> Exercise instructions:
Take the data that sits below and write it out again exactly.

> Source information:
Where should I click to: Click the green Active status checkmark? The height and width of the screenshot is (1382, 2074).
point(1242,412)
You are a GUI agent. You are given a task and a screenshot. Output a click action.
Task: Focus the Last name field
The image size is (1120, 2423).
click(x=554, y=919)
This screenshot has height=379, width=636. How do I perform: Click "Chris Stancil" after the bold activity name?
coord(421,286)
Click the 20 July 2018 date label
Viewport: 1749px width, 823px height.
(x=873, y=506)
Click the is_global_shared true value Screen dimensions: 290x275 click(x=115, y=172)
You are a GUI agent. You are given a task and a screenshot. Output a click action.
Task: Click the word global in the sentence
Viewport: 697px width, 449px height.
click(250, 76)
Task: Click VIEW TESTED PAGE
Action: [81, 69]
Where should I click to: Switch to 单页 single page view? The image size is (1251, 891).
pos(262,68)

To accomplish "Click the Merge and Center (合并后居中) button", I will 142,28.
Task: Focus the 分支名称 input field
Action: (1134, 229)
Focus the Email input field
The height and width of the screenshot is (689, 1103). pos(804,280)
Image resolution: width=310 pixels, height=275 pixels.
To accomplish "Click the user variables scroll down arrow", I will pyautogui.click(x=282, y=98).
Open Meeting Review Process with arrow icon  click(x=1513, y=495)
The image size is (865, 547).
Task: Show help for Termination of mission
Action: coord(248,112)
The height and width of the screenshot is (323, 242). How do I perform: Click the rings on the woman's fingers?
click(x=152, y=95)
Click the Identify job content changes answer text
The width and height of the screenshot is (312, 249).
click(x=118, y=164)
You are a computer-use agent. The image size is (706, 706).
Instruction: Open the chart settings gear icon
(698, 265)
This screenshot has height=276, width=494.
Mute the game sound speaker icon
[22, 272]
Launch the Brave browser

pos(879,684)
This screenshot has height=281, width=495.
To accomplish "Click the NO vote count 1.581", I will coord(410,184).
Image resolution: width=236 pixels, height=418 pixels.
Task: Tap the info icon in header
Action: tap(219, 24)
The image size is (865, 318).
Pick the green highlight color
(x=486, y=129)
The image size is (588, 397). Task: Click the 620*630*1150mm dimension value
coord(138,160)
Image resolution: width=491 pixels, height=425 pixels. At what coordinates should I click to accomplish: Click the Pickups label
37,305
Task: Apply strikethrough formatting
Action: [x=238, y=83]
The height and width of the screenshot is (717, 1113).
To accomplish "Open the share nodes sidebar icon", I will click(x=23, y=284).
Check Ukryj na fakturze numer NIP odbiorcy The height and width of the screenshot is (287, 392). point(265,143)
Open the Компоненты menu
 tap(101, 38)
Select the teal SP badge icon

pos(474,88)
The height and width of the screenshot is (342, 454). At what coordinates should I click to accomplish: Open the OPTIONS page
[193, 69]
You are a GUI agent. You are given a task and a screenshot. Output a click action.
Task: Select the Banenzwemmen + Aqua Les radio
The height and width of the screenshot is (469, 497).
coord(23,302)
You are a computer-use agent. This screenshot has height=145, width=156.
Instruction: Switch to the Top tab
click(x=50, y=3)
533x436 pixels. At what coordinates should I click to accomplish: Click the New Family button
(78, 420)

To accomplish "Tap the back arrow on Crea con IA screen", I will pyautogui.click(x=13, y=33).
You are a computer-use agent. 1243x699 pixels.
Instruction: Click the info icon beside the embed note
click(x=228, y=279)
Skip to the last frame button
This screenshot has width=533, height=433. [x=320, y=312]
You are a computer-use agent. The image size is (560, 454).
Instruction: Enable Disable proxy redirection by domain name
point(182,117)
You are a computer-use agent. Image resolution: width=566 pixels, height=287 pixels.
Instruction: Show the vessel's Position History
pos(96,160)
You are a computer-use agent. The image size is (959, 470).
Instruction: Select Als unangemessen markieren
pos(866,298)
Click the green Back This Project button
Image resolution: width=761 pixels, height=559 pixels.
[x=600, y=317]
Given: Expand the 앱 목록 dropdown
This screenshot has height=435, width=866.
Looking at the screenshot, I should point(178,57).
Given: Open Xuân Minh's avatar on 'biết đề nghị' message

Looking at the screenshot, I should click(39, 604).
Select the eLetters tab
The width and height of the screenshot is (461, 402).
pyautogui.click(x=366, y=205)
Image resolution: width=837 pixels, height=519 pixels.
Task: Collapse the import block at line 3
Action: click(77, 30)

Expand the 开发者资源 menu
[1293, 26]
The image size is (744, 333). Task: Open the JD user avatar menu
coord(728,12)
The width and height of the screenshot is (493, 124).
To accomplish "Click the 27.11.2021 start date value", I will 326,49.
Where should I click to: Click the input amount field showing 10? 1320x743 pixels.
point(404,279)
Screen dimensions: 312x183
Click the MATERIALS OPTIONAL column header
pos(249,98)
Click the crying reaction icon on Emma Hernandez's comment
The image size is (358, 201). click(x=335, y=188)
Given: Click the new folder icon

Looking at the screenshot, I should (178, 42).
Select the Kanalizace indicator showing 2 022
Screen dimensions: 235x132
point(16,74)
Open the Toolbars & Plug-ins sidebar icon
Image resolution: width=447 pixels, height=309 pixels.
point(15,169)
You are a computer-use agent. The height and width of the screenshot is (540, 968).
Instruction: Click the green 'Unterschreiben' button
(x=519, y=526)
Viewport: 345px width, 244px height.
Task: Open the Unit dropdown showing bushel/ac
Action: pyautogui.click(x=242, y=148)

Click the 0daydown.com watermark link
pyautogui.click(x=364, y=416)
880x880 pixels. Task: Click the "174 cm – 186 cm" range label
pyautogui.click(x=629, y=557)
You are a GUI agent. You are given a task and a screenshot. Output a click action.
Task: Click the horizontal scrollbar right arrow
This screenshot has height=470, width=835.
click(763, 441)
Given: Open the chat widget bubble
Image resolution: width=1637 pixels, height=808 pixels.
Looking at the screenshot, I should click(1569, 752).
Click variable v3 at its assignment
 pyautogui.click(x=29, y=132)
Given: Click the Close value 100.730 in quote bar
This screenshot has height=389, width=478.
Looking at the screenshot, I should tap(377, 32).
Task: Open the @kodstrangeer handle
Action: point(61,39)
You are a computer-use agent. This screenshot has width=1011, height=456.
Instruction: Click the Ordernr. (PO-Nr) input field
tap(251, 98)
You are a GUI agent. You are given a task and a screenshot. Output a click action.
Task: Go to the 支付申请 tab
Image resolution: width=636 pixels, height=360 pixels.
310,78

> Written solution:
Where should I click to: Click the green Active status checkmark? The height and width of the screenshot is (1382, 2074).
point(1242,412)
You are a GUI agent. You are given a task and a screenshot. Output a click action.
Task: Focus the Last name field
The image size is (1120, 2423).
click(x=554, y=919)
This screenshot has height=379, width=636. How do I perform: Click "Chris Stancil" after the bold activity name?
coord(421,286)
Click the 20 July 2018 date label
Viewport: 1749px width, 823px height.
(x=873, y=506)
Click the is_global_shared true value Screen dimensions: 290x275 click(x=115, y=172)
You are a GUI agent. You are given a task and a screenshot. Output a click action.
Task: Click the word global in the sentence
Viewport: 697px width, 449px height.
click(250, 76)
Task: Click VIEW TESTED PAGE
Action: [81, 69]
Where should I click to: Switch to 单页 single page view? The image size is (1251, 891).
pos(262,68)

To accomplish "Click the Merge and Center (合并后居中) button", I will 142,28.
Task: Focus the 分支名称 input field
Action: (1134, 229)
Focus the Email input field
The height and width of the screenshot is (689, 1103). pos(804,280)
Image resolution: width=310 pixels, height=275 pixels.
To accomplish "Click the user variables scroll down arrow", I will pyautogui.click(x=282, y=98).
Open Meeting Review Process with arrow icon  click(x=1513, y=495)
The image size is (865, 547).
Task: Show help for Termination of mission
Action: coord(248,112)
The height and width of the screenshot is (323, 242). How do I perform: Click the rings on the woman's fingers?
click(x=152, y=95)
Click the Identify job content changes answer text
The width and height of the screenshot is (312, 249).
click(x=118, y=164)
You are a computer-use agent. The image size is (706, 706).
Instruction: Open the chart settings gear icon
(698, 265)
This screenshot has height=276, width=494.
Mute the game sound speaker icon
[22, 272]
Launch the Brave browser

pos(879,684)
This screenshot has height=281, width=495.
To accomplish "Click the NO vote count 1.581", I will coord(410,184).
Image resolution: width=236 pixels, height=418 pixels.
Task: Tap the info icon in header
Action: tap(219, 24)
The image size is (865, 318).
Pick the green highlight color
(x=486, y=129)
The image size is (588, 397). Task: Click the 620*630*1150mm dimension value
coord(138,160)
Image resolution: width=491 pixels, height=425 pixels. At what coordinates should I click to accomplish: Click the Pickups label
37,305
Task: Apply strikethrough formatting
Action: [x=238, y=83]
The height and width of the screenshot is (717, 1113).
To accomplish "Open the share nodes sidebar icon", I will click(x=23, y=284).
Check Ukryj na fakturze numer NIP odbiorcy The height and width of the screenshot is (287, 392). point(265,143)
Open the Компоненты menu
 tap(101, 38)
Select the teal SP badge icon

pos(474,88)
The height and width of the screenshot is (342, 454). At what coordinates should I click to accomplish: Open the OPTIONS page
[193, 69]
You are a GUI agent. You are given a task and a screenshot. Output a click action.
Task: Select the Banenzwemmen + Aqua Les radio
The height and width of the screenshot is (469, 497).
coord(23,302)
You are a computer-use agent. This screenshot has height=145, width=156.
Instruction: Switch to the Top tab
click(x=50, y=3)
533x436 pixels. At what coordinates should I click to accomplish: Click the New Family button
(78, 420)

To accomplish "Tap the back arrow on Crea con IA screen", I will pyautogui.click(x=13, y=33).
You are a computer-use agent. 1243x699 pixels.
Instruction: Click the info icon beside the embed note
click(x=228, y=279)
Skip to the last frame button
This screenshot has width=533, height=433. [x=320, y=312]
You are a computer-use agent. The image size is (560, 454).
Instruction: Enable Disable proxy redirection by domain name
point(182,117)
You are a computer-use agent. Image resolution: width=566 pixels, height=287 pixels.
Instruction: Show the vessel's Position History
pos(96,160)
You are a computer-use agent. The image size is (959, 470).
Instruction: Select Als unangemessen markieren
pos(866,298)
Click the green Back This Project button
Image resolution: width=761 pixels, height=559 pixels.
[x=600, y=317]
Given: Expand the 앱 목록 dropdown
This screenshot has height=435, width=866.
Looking at the screenshot, I should point(178,57).
Given: Open Xuân Minh's avatar on 'biết đề nghị' message

Looking at the screenshot, I should click(39, 604).
Select the eLetters tab
The width and height of the screenshot is (461, 402).
pyautogui.click(x=366, y=205)
Image resolution: width=837 pixels, height=519 pixels.
Task: Collapse the import block at line 3
Action: click(77, 30)

Expand the 开发者资源 menu
[1293, 26]
The image size is (744, 333). Task: Open the JD user avatar menu
coord(728,12)
The width and height of the screenshot is (493, 124).
To accomplish "Click the 27.11.2021 start date value", I will 326,49.
Where should I click to: Click the input amount field showing 10? 1320x743 pixels.
point(404,279)
Screen dimensions: 312x183
Click the MATERIALS OPTIONAL column header
pos(249,98)
Click the crying reaction icon on Emma Hernandez's comment
The image size is (358, 201). click(x=335, y=188)
Given: Click the new folder icon

Looking at the screenshot, I should (178, 42).
Select the Kanalizace indicator showing 2 022
Screen dimensions: 235x132
point(16,74)
Open the Toolbars & Plug-ins sidebar icon
Image resolution: width=447 pixels, height=309 pixels.
point(15,169)
You are a computer-use agent. The height and width of the screenshot is (540, 968).
Instruction: Click the green 'Unterschreiben' button
(x=519, y=526)
Viewport: 345px width, 244px height.
Task: Open the Unit dropdown showing bushel/ac
Action: pyautogui.click(x=242, y=148)

Click the 0daydown.com watermark link
pyautogui.click(x=364, y=416)
880x880 pixels. Task: Click the "174 cm – 186 cm" range label
pyautogui.click(x=629, y=557)
You are a GUI agent. You are given a task and a screenshot. Output a click action.
Task: Click the horizontal scrollbar right arrow
This screenshot has height=470, width=835.
click(763, 441)
Given: Open the chat widget bubble
Image resolution: width=1637 pixels, height=808 pixels.
Looking at the screenshot, I should click(1569, 752).
Click variable v3 at its assignment
 pyautogui.click(x=29, y=132)
Given: Click the Close value 100.730 in quote bar
This screenshot has height=389, width=478.
Looking at the screenshot, I should tap(377, 32).
Task: Open the @kodstrangeer handle
Action: point(61,39)
You are a computer-use agent. This screenshot has width=1011, height=456.
Instruction: Click the Ordernr. (PO-Nr) input field
tap(251, 98)
You are a GUI agent. You are given a task and a screenshot. Output a click action.
Task: Go to the 支付申请 tab
Image resolution: width=636 pixels, height=360 pixels.
310,78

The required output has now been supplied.